Contact information for the new york times
If you need to contact The New York Times directly to cancel, dispute a charge, or escalate a billing problem, use these channels.
Direct support channels
Email customer care at customercare@nytimes.com with your full name, account email address, and subscription plan. Response time is usually 24 to 72 hours.
Phone support is available at +1-917-672-8608 (from New Zealand, standard international rates apply). Call during US business hours (9 AM to 10 PM Eastern Time) for fastest response.
The New York Times does not provide a mailing address specifically for New Zealand cancellations. If you need to send a registered cancellation notice, use their primary corporate address in the United States: The New York Times Company, 620 Eighth Avenue, New York, NY 10018, United States.
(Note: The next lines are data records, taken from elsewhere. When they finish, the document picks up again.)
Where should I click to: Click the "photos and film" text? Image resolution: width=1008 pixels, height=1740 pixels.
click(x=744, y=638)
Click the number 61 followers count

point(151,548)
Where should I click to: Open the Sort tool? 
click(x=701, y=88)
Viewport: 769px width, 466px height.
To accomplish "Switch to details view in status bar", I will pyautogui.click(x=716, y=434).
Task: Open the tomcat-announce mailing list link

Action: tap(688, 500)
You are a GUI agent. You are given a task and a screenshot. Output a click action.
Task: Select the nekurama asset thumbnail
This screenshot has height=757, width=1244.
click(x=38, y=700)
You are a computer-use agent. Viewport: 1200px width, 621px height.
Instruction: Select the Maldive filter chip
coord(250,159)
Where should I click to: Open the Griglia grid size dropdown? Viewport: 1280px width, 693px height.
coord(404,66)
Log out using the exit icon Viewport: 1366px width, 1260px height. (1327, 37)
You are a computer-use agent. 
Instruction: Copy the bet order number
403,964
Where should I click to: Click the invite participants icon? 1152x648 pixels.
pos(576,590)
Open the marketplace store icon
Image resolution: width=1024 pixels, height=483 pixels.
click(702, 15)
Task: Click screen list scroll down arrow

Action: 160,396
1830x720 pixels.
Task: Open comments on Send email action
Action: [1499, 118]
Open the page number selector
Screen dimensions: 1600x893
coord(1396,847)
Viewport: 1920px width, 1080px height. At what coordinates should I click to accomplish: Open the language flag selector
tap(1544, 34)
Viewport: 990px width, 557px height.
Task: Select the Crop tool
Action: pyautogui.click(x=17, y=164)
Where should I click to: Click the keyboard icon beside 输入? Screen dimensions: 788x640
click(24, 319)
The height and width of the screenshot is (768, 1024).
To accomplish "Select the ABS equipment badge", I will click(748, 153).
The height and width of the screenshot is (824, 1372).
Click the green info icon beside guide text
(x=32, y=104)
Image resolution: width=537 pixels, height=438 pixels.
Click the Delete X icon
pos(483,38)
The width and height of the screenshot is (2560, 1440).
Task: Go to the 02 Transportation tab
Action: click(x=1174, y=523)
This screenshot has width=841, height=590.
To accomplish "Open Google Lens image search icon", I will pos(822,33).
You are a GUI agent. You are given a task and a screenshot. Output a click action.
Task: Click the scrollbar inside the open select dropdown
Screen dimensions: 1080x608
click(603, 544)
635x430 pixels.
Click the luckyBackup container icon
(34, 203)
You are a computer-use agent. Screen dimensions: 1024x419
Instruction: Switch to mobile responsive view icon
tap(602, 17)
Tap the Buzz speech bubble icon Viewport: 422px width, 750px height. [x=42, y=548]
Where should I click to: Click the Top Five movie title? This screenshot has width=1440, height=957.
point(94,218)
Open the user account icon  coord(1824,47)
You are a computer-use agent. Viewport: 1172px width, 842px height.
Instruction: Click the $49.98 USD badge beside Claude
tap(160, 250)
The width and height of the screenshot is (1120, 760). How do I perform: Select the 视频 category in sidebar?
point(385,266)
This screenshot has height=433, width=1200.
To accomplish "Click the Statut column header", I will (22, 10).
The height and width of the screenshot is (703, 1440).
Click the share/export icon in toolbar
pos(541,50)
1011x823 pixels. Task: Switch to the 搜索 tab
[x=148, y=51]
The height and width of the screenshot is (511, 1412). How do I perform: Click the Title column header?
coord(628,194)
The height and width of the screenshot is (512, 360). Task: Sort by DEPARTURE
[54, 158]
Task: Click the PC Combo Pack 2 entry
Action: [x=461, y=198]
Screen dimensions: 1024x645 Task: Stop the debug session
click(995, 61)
For UK and EU subscribers, an alternative address is sometimes listed in NYT's Terms. Check your cancellation confirmation email for any region-specific address that applies to you.
If the new york times refuses to help
If you've exhausted direct support and still haven't resolved your issue, escalate to the Commerce Commission (comcom.govt.nz) in New Zealand. Provide your cancellation proof, payment records, and all email correspondence.
If you subscribed via Apple, contact Apple Support (apple.com/contact). If you subscribed via Google Play, contact Google Play Support (support.google.com/googleplay).
Stopee recommends always escalating to your bank or payment provider if you've been wrongly charged. Banks have direct leverage over merchants and can reverse charges within 120 days. This is often faster than waiting for The New York Times to respond.
Final takeaway: cancel with confidence
Cancelling The New York Times subscription is straightforward when you know the rules and avoid the common traps. Find where you subscribed, follow the platform-specific steps, screenshot your confirmation, and set a calendar reminder to verify cancellation took effect.
You're not locked in. If your plan doesn't serve you, walking away is the right choice. And if The New York Times later offers you a better rate, you can always rejoin.
Stopee.com has guided thousands of consumers through cancellations just like yours and fought for their refunds when billing errors occurred. Whether you're cancelling one subscription or cleaning up a dozen, Stopee gives you the templates, timelines, and legal knowledge to walk away cleanly.
Start your cancellation today. You'll have full access for the rest of your billing period, and after that, your money stops flowing.